Written Conversations

Written Conversations

From Comprehension and Collaboration: Inquiry Circles in Action by Harvey Daniels, Stephanie Harvey

Standards: W1, W4, W9, SL1

WHEN and WHY: Kids need to be discussing ideas all the time. But out-loud talk is not the only alternative. In this variation, kids hold a sustained silent discussion by exchanging a series of one-minute notes that are passed around a small group. This form of discussion equalizes air time, invites deeper thinking, and leaves tangible evidence of kids’ thinking.

INITIATE: Identify a debatable topic for discussion – maybe specific questions that have come up in inquiry groups, or a whole-class subject relevant to all. The best topics for written conversations are open-ended, with no right answer, have a value or interpretive or judgment dimension, and are subjects that reasonable people can disagree about.

TEACH / MODEL: Kids sit in their small groups and each writes his or her name in the upper-left-hand margin of a large piece of paper. Explain two rules:

“First be sure to use all the time for writing. I will tell you when to stop and pass your paper.”

“Second, don’t talk, even when passing notes. We want to keep all the energy in the writing. OK? Write for just a minute or so. Write your thoughts, reactions, questions, or feelings about today’s topic.”

Keep time by walking and watching. When most students have filled a quarter of a page, it is time to pass.
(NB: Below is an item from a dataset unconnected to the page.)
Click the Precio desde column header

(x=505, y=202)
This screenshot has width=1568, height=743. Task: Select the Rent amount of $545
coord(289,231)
This may be more like two or three minutes.

Pass your papers to the next person in the circle. Now read the entry on the page, and just beneath it, answer for one minute. Tell your reaction, make a comment, ask questions, share a connection you’ve made, agree or disagree, or raise a whole new aspect. Use all the time for writing and keep the conversation going!”
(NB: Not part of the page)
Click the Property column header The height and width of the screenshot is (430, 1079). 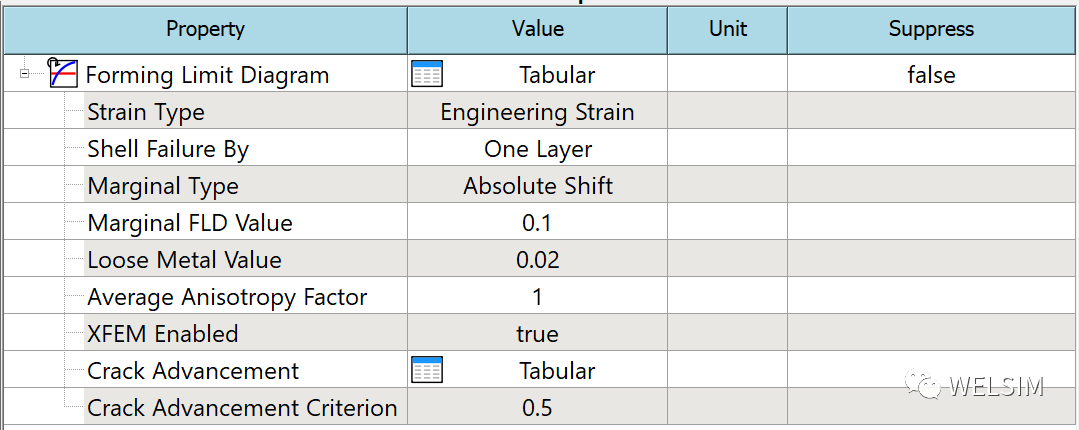point(205,28)
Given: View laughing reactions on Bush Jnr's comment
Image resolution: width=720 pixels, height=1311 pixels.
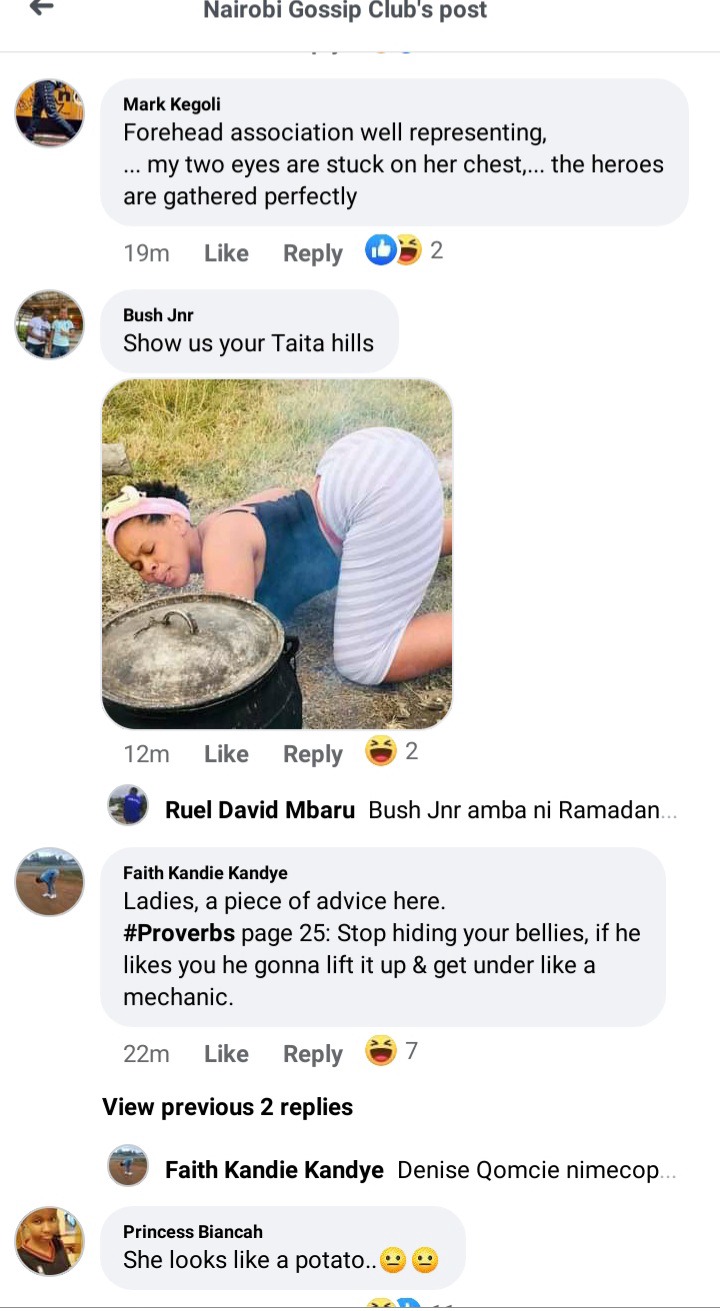Looking at the screenshot, I should [x=391, y=751].
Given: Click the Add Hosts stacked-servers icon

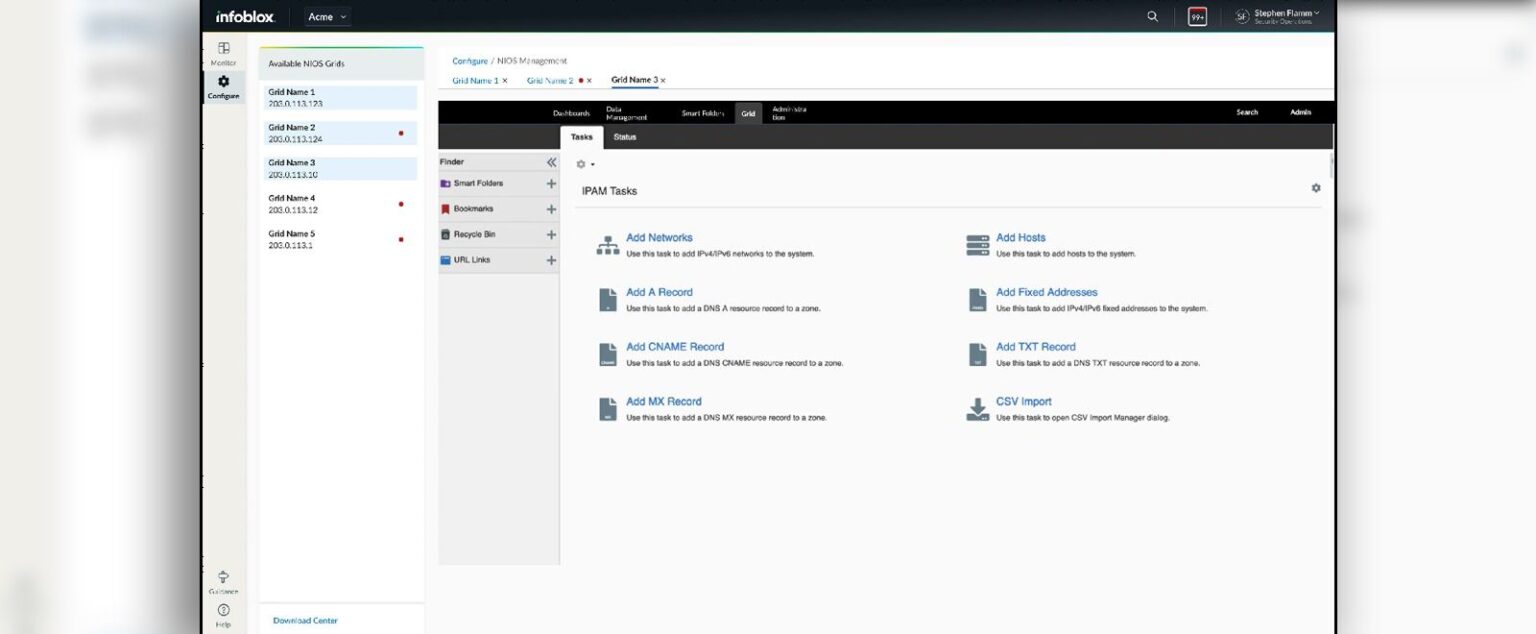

 Walk the room, looking over shoulders to get the timing right.

COLLABORATIVE PRACTICE: “Pass again, please.”

Repeat this process three or four times total. Kids read all entries each time and may respond to one or all. Since there will be more text on the page, allow more time for each successive pass.

“Now pass one last time, so that you get back the paper that you began with. Now read the whole conversation you started.”

As soon as kids are done reading and start talking, invite them to continue the conversation out loud. You can keep it open or announce a more focused prompt. To launch a whole group debrief, say:

“Will each group please share one highlight, one thread of their discussion? Something you spent time on, something that sparked lively discussion, maybe something you argued about or laughed about.”